Either way, lead with real case studies. Concrete results are proof, and proof is what makes someone show up already sold rather than haggling on price. What's your current setup, are you posting anywhere consistently yet?
That’s a gold nugget right there. "LinkedIn spikes then fades, but owned content ranks and pulls pre-sold buyers for years" is a massive paradigm shift. Most people (including me) just chase the quick dopamine/spikes on social media.

To answer your question: honestly, I’m just getting my feet wet with direct outreach right now and haven't started posting content consistently anywhere yet. Currently, I'm just focusing on building out my infrastructure and setting up a solid vendor list for guest posting.

Since you mentioned ranking owned content, for someone starting fresh without a massive budget, what kind of topics or content types have you seen work best to attract those high-ticket B2B buyers organically? Case studies, or long-form comparison guides?
 
In my experience, direct outreach through email and LinkedIn is the best way to land higher paying clients because it lets you build long term relationships instead of competing on price. SEO marketplaces can still bring in steady work, but Fiverr and Upwork have become very competitive and are often filled with buyers looking for the cheapest options.
Spot on! Fiverr and Upwork are practically a race to the bottom now, and it’s exhausting trying to stand out in a sea of $5 sellers when you're trying to offer real quality.
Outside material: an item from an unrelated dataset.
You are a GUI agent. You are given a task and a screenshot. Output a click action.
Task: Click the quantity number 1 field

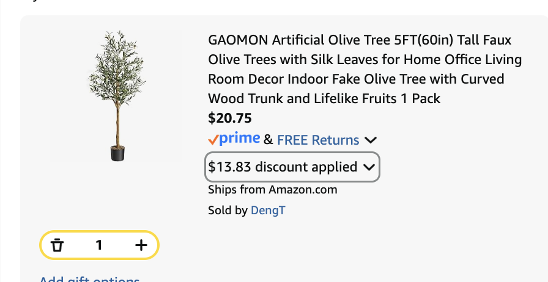99,245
Since you’ve had success landing higher-paying clients via cold email and LinkedIn, I’d love to know your take on the initial hook. When you're reaching out to a cold prospect, do you find it better to audit their site upfront and show them a "gap" in their link profile, or do you keep the first touchpoint short and just focus on starting a conversation?
 
case study convert better than low price
You hit the nail on the head, sabellaava! Case studies showing actual ROI, traffic growth, or ranking jumps are infinitely more powerful than just screaming "cheap prices" like everyone else on marketplaces.

In your experience, have you noticed a specific format of case study (like a short loom video vs a written PDF breakdown) that hooks prospects faster and gets them to reply?